An intense low pressure in the upper levels of the atmosphere in combination with abundant amounts of tropical moisture have brought heavy rainstorms to portions of the US Gulf Coast, from Florida to southeast Louisiana over the last couple of days. Ex-tropical storm Javier already triggered abundant precipitation in parts of Arizona and New Mexico, and will continue enhancing the monsoon in the Desert Southwest and lashing rain by the end of the week. Flash floods, rock and mudslides are expected across the affected portions. Residents have been advised to exercise caution.

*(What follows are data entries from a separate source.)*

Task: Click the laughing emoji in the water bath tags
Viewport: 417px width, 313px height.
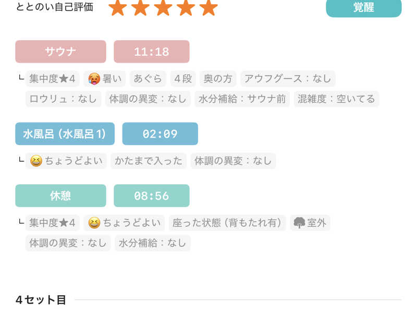Action: (x=36, y=161)
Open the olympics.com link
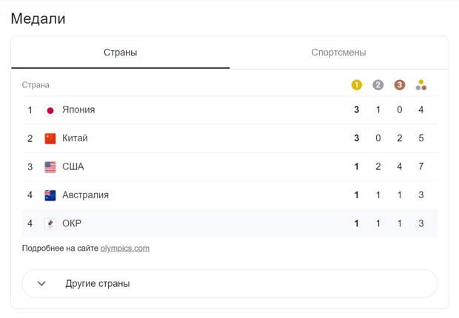 (x=125, y=248)
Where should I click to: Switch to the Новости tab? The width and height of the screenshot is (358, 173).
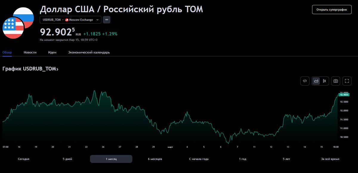coord(30,52)
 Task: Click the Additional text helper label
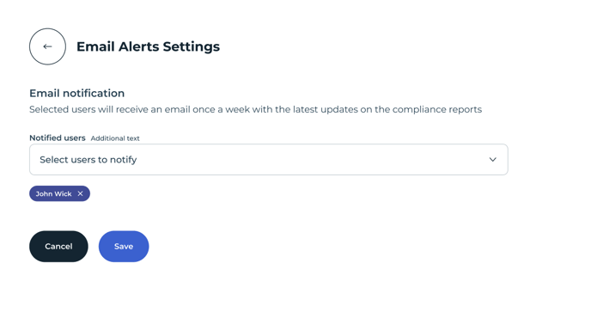pyautogui.click(x=115, y=138)
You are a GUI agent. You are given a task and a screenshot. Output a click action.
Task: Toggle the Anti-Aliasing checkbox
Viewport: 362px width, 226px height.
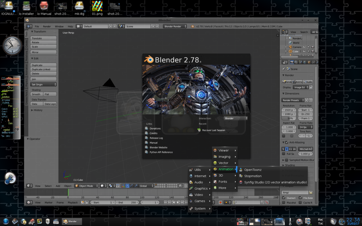(286, 142)
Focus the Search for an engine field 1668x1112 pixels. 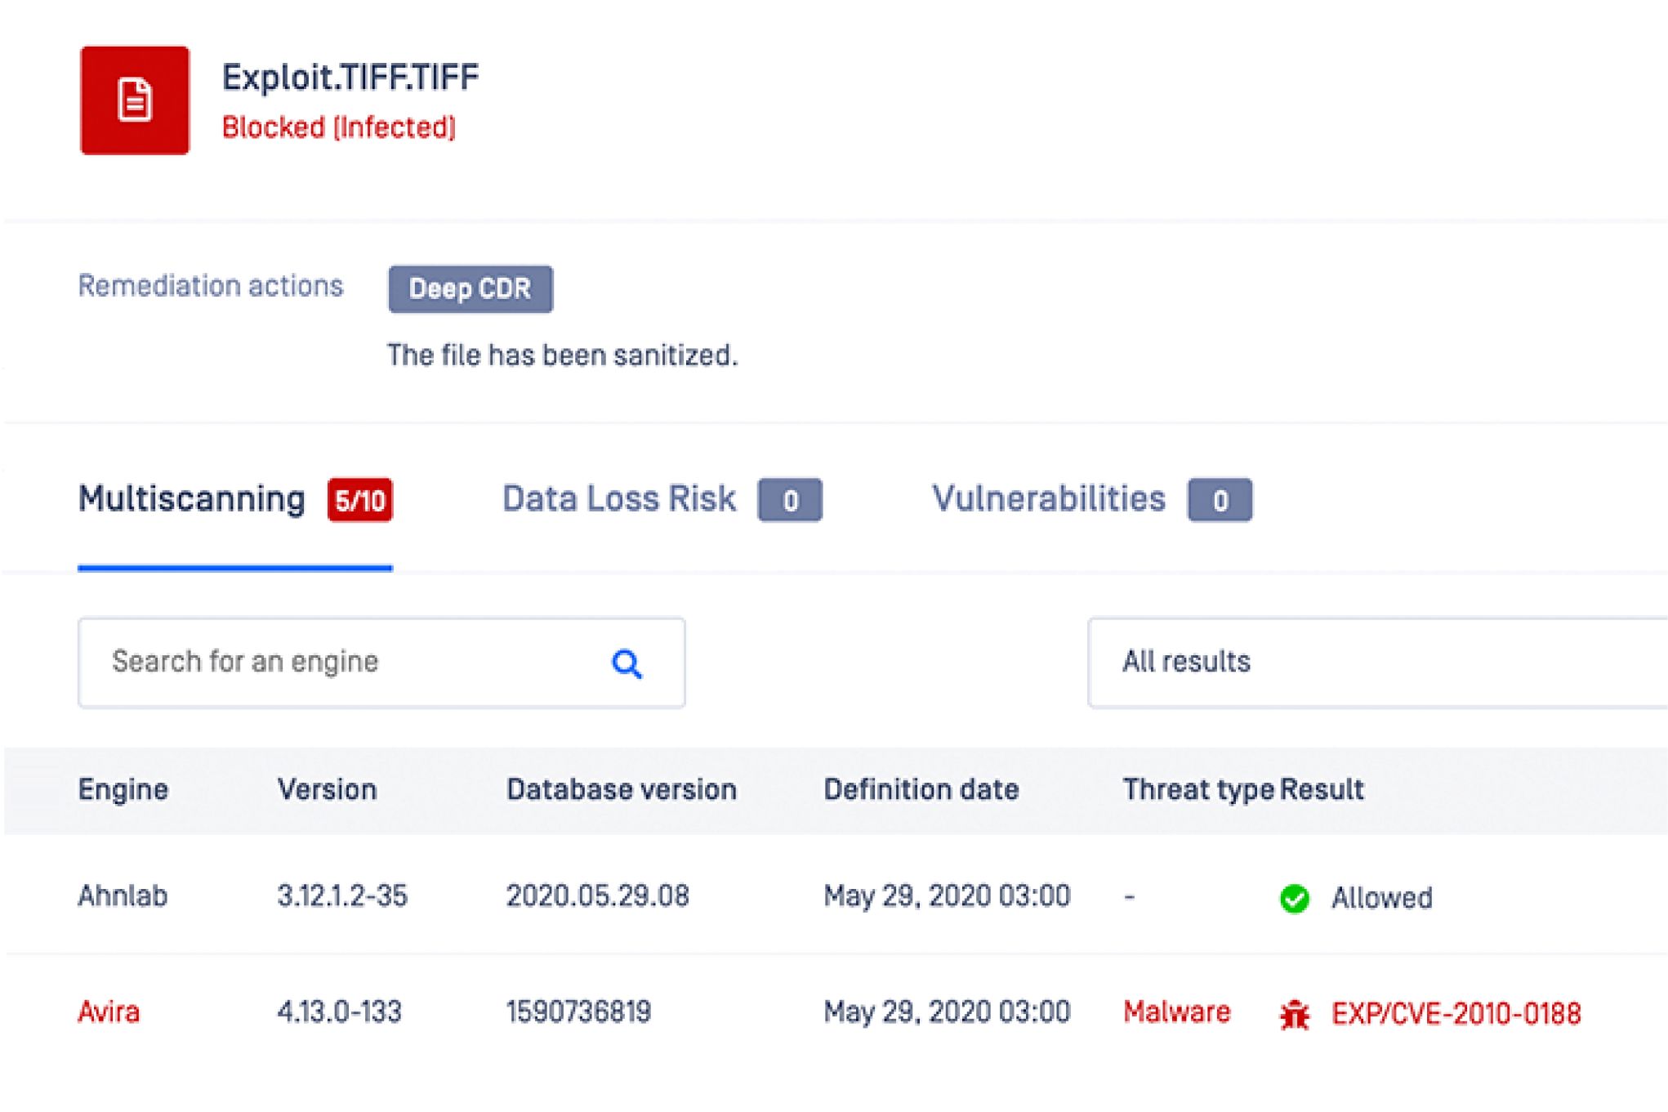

Over 152.4 mm (6 inches) of rain was recorded in parts of west-central and northwest Florida since the weekend of August 6, 2016, with at least one location measuring more than 0.3 m (1 foot) of precipitation.

Video credit: Reed Timmer via AccuWeather

Several areas in Perry, Florida, reported 114.3 mm (4.5 inches) of rainfall in only two hours on the morning of August 8 (local time), prompting road closures and causing traffic disruptions. In the period between August 7 and 8, up to 355.6 mm (14 inches) of rainfall was reported near Hatch Bend, Florida. On the evening of August 9, torrential downpours flooded roads across the Panama City. 

Video credit: Weather Bug Video

Video credit: ABC Action News

Flood and flash flood watches have been issued for the affected areas, accordingly.

Credit TRMM

The slow-moving storm system will continue spreading westward, along the central Gulf of Mexico by the end of the week. Several inches of rainfall are expected across Tallahassee, Florida, Mobile, Alabam, Biloxi, Mississippi, and New Orleans:

"A general 76.2-152.4 mm (3-6 inches) of rain will fall from the Florida Panhandle to southeastern Louisiana with local amounts potentially topping (203.2 mm) 8 inches," said Alex Avalos, an AccuWeather Storm Warning Meteorologist.

Video credit: Lennis Wayne Photographic Art

Video credit: 24x7 News

A plume of moisture from remnants of the Tropical Storm "Javier" may cause strong and life-threatening flooding across the Southwestern US by the end of the week.

Already increased rainfalls have spread over Arizona and New Mexico on August 9, and a massive dust storm, the so-called haboob was reported in the Phoenix region. About 2 000 people reported power loss in Phoenix.

By August 11, total rainfall accumulation up to 127 mm (5 inches) is expected in central and southern Arizona to the southwestern New Mexico. The rainfall rate may be over 25.4 mm (1 inch) per hour over the Four Corners states.

Image credit: NOAA/NWS/WPC

Image credit: NOAA/NWS/WPC

Image credit: NOAA/NWS/WPC

According to the National Weather Service (NWS), showers and thunderstorms will affect the Gulf Coast and the Southeast throughout the week. The remnants of Javier will enhance the monsoon in the Desert Southwest, causing heavy rainfall. Flash floods are expected throughout the affected areas. 

Meteorologists warn the rainfall could severely reduce the visibility along the interstates 8, 10, 17, 25, and 40, and localized mud and rockslides can be expected, as well. Drivers have been warned to exercise extreme caution and refrain from driving through the flooded roadways.

Torrential downpours and flash floods will move towards western Texas, eastern New Mexico, and Oklahoma during the coming weekend.